Background ‘Boosting’ is defined as the intentional induction of autonomic dysreflexia (AD) by athletes with a spinal cord injury (SCI) at or above the level of T6 for the purpose of improving sports performance. Boosting has been shown to confer up to a 9.7% improvement in race time. Additionally, to compete in a hazardous dysreflexic state, whether intentional or unintentional, would present an extreme health risk to the athlete. For these reasons, the International Paralympic Committee strictly bans the practice of boosting, and has developed a protocol to test for its presence.

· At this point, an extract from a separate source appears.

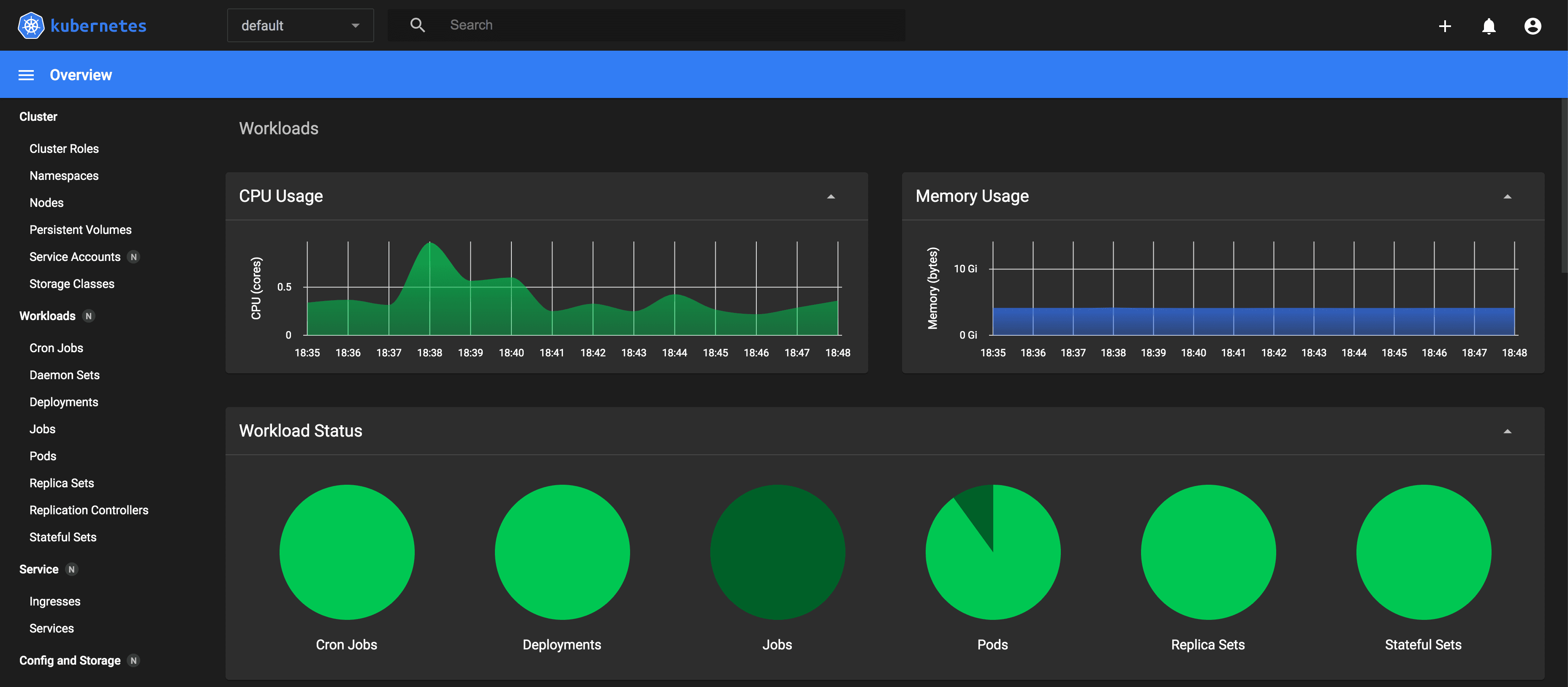Select Config and Storage section
The height and width of the screenshot is (687, 1568).
pyautogui.click(x=69, y=660)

Methods Testing was performed at three major international Paralympic events. Education regarding the dangers of AD was provided to athletes and team staff. Testing was conducted on athletes from the relevant sport classes: Athletics (wheelchair racing classes T51/T52/T53) and Handcycling (H1). Key parameters included the athlete's demographics (gender, country of origin), classification and blood pressure measurements. An extremely elevated blood pressure was considered to be a proxy maker for AD, and a systolic blood pressure of ≥180 mm Hg was considered a positive test.

Results A total of 78 tests for the presence of AD were performed during the three games combined. No athlete tested positive. The number of athletes tested, by classification, was: 6 in Athletics T51, 47 in Athletics T52, 9 in Athletics T53 and 16 in Handcycling H1. Of those tested, the average systolic and diastolic blood pressures were 135 mm Hg (range 98–178) and 82 mm Hg (range 44–112), respectively. All athletes were compliant with testing. No athletes were withdrawn from competition due to the presence of AD.

Discussion Testing for the presence of AD in paralympic athletes with SCI prior to competition has been carried out for the first time at three major international paralympic competitions. There have been no positive tests thus far. Knowledge gained during these early testing experiences will be used to guide ongoing refinement of the testing protocol and the development of further educational initiatives.